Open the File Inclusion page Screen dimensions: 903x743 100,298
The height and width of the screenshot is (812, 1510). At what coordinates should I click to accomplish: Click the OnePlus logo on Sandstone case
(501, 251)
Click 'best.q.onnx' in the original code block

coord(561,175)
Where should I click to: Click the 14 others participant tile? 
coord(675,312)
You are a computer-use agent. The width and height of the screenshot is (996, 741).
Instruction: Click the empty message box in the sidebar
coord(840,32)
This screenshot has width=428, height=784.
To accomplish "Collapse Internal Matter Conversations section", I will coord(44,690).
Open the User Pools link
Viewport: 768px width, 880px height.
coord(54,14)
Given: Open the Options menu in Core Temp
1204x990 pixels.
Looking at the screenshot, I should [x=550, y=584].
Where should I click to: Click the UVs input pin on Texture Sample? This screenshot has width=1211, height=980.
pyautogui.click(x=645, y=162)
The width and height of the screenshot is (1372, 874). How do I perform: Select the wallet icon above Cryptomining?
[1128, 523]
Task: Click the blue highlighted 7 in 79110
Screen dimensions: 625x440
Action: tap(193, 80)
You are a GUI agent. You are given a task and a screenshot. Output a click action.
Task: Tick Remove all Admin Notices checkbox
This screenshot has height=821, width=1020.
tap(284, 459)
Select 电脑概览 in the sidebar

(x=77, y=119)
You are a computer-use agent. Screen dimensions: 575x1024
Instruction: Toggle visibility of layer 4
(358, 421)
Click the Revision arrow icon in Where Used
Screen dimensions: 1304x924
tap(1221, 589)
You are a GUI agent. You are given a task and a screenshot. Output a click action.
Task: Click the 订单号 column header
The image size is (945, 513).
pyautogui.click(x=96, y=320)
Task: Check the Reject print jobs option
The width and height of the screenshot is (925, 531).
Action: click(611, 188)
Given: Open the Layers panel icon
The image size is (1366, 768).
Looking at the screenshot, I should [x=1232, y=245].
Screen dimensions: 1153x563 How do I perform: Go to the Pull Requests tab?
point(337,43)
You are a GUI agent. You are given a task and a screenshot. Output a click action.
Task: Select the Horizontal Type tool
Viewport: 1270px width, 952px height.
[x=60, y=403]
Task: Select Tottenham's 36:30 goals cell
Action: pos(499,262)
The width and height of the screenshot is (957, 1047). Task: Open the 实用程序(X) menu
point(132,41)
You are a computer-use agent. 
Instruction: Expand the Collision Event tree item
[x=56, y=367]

WHAT IS BEING ASKED:
Repeat every item above word for word, without changing anything.

COMPLETED TASK:
Open the File Inclusion page Screen dimensions: 903x743 100,298
The height and width of the screenshot is (812, 1510). At what coordinates should I click to accomplish: Click the OnePlus logo on Sandstone case
(501, 251)
Click 'best.q.onnx' in the original code block

coord(561,175)
Where should I click to: Click the 14 others participant tile? 
coord(675,312)
You are a computer-use agent. The width and height of the screenshot is (996, 741).
Instruction: Click the empty message box in the sidebar
coord(840,32)
This screenshot has width=428, height=784.
To accomplish "Collapse Internal Matter Conversations section", I will coord(44,690).
Open the User Pools link
Viewport: 768px width, 880px height.
coord(54,14)
Given: Open the Options menu in Core Temp
1204x990 pixels.
Looking at the screenshot, I should [x=550, y=584].
Where should I click to: Click the UVs input pin on Texture Sample? This screenshot has width=1211, height=980.
pyautogui.click(x=645, y=162)
The width and height of the screenshot is (1372, 874). How do I perform: Select the wallet icon above Cryptomining?
[1128, 523]
Task: Click the blue highlighted 7 in 79110
Screen dimensions: 625x440
Action: tap(193, 80)
You are a GUI agent. You are given a task and a screenshot. Output a click action.
Task: Tick Remove all Admin Notices checkbox
This screenshot has height=821, width=1020.
tap(284, 459)
Select 电脑概览 in the sidebar

(x=77, y=119)
You are a computer-use agent. Screen dimensions: 575x1024
Instruction: Toggle visibility of layer 4
(358, 421)
Click the Revision arrow icon in Where Used
Screen dimensions: 1304x924
tap(1221, 589)
You are a GUI agent. You are given a task and a screenshot. Output a click action.
Task: Click the 订单号 column header
The image size is (945, 513).
pyautogui.click(x=96, y=320)
Task: Check the Reject print jobs option
The width and height of the screenshot is (925, 531).
Action: click(611, 188)
Given: Open the Layers panel icon
The image size is (1366, 768).
Looking at the screenshot, I should [x=1232, y=245].
Screen dimensions: 1153x563 How do I perform: Go to the Pull Requests tab?
point(337,43)
You are a GUI agent. You are given a task and a screenshot. Output a click action.
Task: Select the Horizontal Type tool
Viewport: 1270px width, 952px height.
[x=60, y=403]
Task: Select Tottenham's 36:30 goals cell
Action: pos(499,262)
The width and height of the screenshot is (957, 1047). Task: Open the 实用程序(X) menu
point(132,41)
You are a computer-use agent. 
Instruction: Expand the Collision Event tree item
[x=56, y=367]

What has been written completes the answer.